• **Data to process**
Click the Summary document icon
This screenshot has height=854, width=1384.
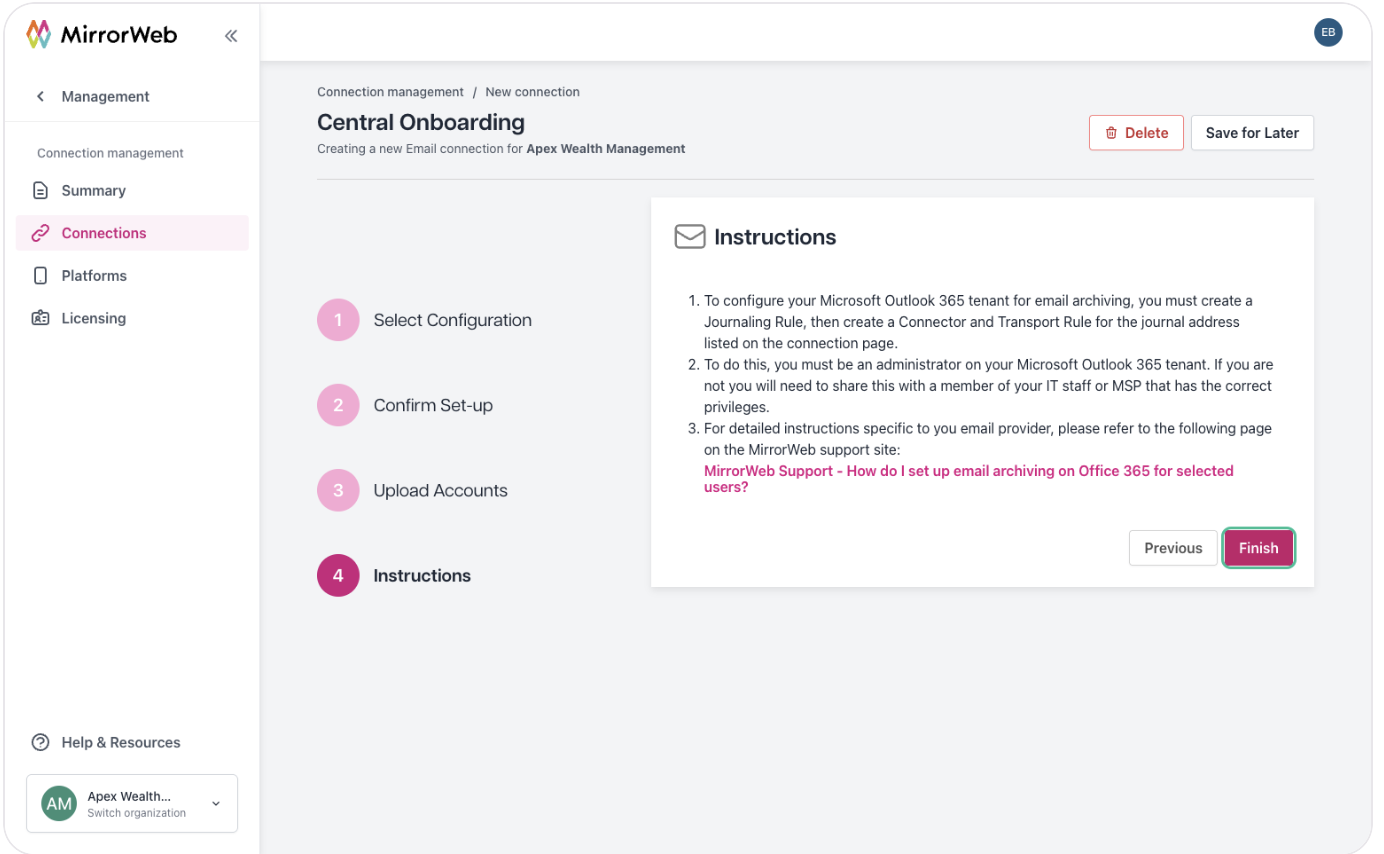[40, 190]
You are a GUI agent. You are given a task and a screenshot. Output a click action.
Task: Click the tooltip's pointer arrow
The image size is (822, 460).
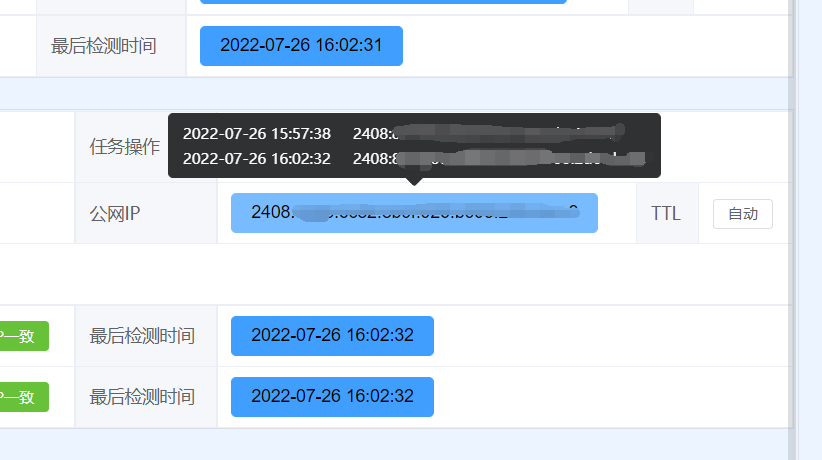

• **Exercise brief**
Could you return the listing above exactly, minus its pictures?

• **Finished task**
Click the Summary document icon
This screenshot has height=854, width=1384.
[40, 190]
You are a GUI agent. You are given a task and a screenshot. Output a click action.
Task: Click the tooltip's pointer arrow
The image size is (822, 460).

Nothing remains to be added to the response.